El Gobierno Vasco ha resuelto la concesión de 928.168,13 euros en ayudas destinadas a la reestructuración y reconversión del viñedo en Euskadi, una medida que permitirá actuar sobre 105,58 hectáreas y mejorar la competitividad, sostenibilidad y adaptación del sector vitivinícola a los nuevos retos productivos y de mercado.
La convocatoria ha sido gestionada por el Departamento de Alimentación, Desarrollo Rural, Agricultura y Pesca y se enmarca en la Intervención Sectorial Vitivinícola de la PAC 2023-2027, financiada por la Unión Europea.
Más de 105 hectáreas
Del importe total concedido, 527.419,99 euros corresponden a operaciones anuales y 400.748,14 euros a operaciones bienales.

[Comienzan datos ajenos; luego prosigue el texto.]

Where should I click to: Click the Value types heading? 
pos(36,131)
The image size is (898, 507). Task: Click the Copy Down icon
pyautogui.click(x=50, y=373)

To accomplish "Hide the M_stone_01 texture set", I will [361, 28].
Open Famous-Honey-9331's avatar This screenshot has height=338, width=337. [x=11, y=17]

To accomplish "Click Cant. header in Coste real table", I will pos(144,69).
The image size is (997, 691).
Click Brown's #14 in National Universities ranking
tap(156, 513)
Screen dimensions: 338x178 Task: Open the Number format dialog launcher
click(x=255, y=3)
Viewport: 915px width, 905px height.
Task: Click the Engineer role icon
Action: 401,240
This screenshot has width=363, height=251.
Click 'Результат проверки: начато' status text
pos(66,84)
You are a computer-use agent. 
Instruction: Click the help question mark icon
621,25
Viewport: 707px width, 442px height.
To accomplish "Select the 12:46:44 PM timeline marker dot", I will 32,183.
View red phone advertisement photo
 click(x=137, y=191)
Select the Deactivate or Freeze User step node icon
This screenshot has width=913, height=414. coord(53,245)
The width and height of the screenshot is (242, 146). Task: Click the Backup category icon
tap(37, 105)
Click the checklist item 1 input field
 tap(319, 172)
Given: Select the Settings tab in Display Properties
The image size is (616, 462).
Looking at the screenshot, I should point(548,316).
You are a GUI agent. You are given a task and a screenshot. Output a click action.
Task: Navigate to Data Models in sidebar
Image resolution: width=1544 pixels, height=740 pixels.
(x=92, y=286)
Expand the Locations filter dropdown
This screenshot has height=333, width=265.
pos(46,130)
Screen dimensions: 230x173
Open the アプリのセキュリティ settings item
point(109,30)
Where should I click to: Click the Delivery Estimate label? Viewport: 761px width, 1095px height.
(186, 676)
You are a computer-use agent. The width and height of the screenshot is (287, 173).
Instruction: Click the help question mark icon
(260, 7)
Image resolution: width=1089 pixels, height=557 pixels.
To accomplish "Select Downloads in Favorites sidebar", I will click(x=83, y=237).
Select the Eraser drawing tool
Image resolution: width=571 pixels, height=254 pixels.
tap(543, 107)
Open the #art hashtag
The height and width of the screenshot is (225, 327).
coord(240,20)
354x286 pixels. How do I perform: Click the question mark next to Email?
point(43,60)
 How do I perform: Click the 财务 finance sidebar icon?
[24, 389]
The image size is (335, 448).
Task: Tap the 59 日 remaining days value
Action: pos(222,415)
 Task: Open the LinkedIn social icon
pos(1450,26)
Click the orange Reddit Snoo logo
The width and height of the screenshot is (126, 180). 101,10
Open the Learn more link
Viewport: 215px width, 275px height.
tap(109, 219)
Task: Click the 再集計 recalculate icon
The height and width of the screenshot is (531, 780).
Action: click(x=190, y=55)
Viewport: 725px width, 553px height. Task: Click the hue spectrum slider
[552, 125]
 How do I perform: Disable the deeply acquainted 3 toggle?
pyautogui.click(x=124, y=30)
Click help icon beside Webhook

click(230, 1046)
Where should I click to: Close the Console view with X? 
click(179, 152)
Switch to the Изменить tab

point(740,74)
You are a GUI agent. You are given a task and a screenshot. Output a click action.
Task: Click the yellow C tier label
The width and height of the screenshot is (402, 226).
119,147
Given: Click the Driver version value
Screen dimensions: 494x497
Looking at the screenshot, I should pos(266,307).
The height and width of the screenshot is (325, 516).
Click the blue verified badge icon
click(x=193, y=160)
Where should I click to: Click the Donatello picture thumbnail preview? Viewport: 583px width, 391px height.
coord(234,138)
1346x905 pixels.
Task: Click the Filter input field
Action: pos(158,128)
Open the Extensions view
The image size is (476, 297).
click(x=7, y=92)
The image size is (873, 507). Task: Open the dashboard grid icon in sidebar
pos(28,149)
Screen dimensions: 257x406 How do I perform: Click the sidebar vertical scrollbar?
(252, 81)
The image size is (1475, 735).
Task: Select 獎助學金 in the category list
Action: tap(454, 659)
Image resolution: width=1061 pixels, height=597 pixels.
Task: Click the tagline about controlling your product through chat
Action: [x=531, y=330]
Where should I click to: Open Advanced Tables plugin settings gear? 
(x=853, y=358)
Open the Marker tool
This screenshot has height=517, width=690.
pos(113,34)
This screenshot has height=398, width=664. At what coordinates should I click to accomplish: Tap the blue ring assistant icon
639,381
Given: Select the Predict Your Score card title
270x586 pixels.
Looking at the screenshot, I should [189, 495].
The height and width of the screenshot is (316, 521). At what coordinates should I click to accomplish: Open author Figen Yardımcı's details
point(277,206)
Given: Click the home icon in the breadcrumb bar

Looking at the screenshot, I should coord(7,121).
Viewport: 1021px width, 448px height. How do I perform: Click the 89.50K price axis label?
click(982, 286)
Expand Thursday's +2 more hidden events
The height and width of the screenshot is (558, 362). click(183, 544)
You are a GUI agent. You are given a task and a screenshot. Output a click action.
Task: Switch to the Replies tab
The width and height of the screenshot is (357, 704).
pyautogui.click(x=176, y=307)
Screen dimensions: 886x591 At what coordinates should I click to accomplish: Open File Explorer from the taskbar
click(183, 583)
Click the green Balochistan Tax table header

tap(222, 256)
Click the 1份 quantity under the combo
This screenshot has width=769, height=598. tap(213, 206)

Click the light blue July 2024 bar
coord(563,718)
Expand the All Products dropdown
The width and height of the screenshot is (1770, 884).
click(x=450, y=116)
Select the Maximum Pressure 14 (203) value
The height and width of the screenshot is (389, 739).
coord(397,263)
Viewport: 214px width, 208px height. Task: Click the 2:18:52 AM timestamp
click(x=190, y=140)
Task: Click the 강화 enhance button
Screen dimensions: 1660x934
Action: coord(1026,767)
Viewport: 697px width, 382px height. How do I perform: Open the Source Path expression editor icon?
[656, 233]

Las actuaciones subvencionadas incluyen trabajos de replantación, sobreinjertado, instalación de sistemas de conducción, preparación del terreno y la introducción de prácticas más sostenibles.
Estas intervenciones permitirán avanzar hacia un viñedo más eficiente, resiliente y adaptado a las exigencias del mercado y del cambio climático.
Apoyo a explotaciones familiares y bodegas de mayor dimensión
Los fondos disponibles han permitido financiar la totalidad de las operaciones que cumplían los requisitos, una vez aplicados los criterios de priorización previstos para los casos de insuficiencia presupuestaria.
Los proyectos aprobados abarcan tanto explotaciones de carácter familiar como bodegas de mayor dimensión, reflejando la diversidad y el peso estratégico del sector vitivinícola en Euskadi.
“Un viñedo más competitivo y sostenible”
La consejera de Alimentación, Desarrollo Rural, Agricultura y Pesca, Amaia Barredo, ha subrayado la importancia estratégica de estas ayudas para el futuro del sector.
“Estas inversiones son clave para reforzar la competitividad de nuestros viticultores, mejorar la calidad de las producciones y avanzar hacia un viñedo más sostenible y adaptado al cambio climático. Apostamos por un sector vitivinícola moderno, con capacidad de generar valor y empleo en el medio rural”, ha señalado.
Barredo ha destacado también que la reestructuración y reconversión del viñedo permite adecuar las explotaciones a las demandas del mercado, mejorar la eficiencia productiva y garantizar la viabilidad económica a medio y largo plazo, en un contexto de transformación del sector agrario.